Throughout his book, Toby skillfully interweaves his personal story with the long and troubled history of his host nation. He notes that since 1839, the Afghans have outlasted all invaders, including the British, Russians and Americans. In 1978, only three years after Toby left Afghanistan, the Peace Corps pulled out of the country.

In 2001, the United States and its allies invaded Afghanistan and became embroiled in what was to be our nation’s longest war.

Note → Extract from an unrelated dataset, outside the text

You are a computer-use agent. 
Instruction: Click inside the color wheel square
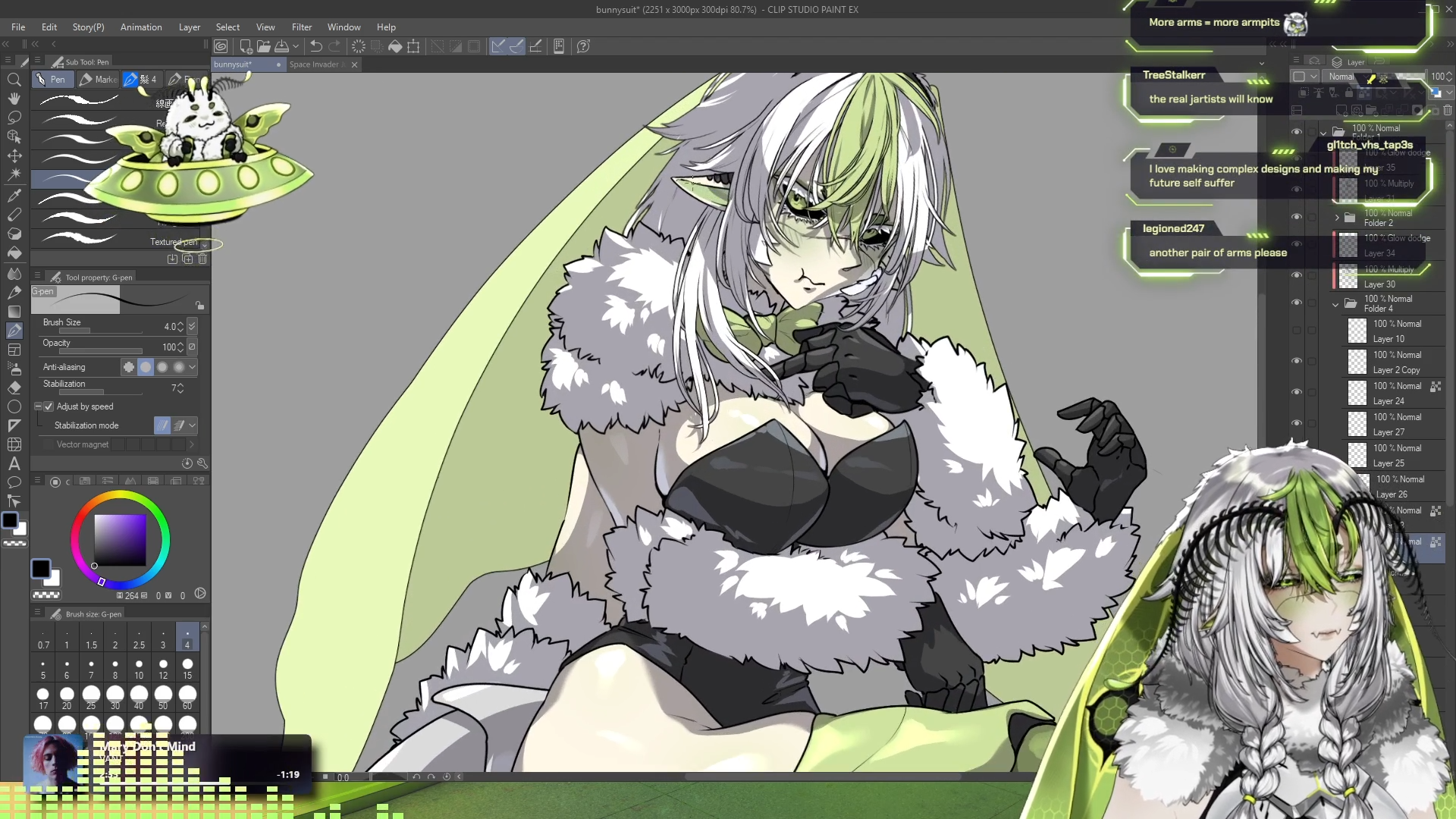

Toby says that one of his goals in publishing his memoir has been to provide readers “with insights into Afghanistan and America’s role in its recent history.” He concludes by hoping the US will engage with the Islamic government of Afghanistan in a mutually beneficial quest for peace and the redevelopment of the war-torn nation.


Biography of Reviewer

Robin Vernum

From 1971-1973, Robin Varnum served with the Peace Corps in Afghanistan. During those two years, she taught English at a girl’s school in Ghazni, southwest of Kabul. She has recounted her Peace Corps experience in Afghanistan at a Time of Peace (Peace Corps Writers, 2021). She is married to Juris Zagarins, a fellow RPCV, who was one of Toby Marion’s companions on the 26-day trek* through the mountains of central Afghanistan.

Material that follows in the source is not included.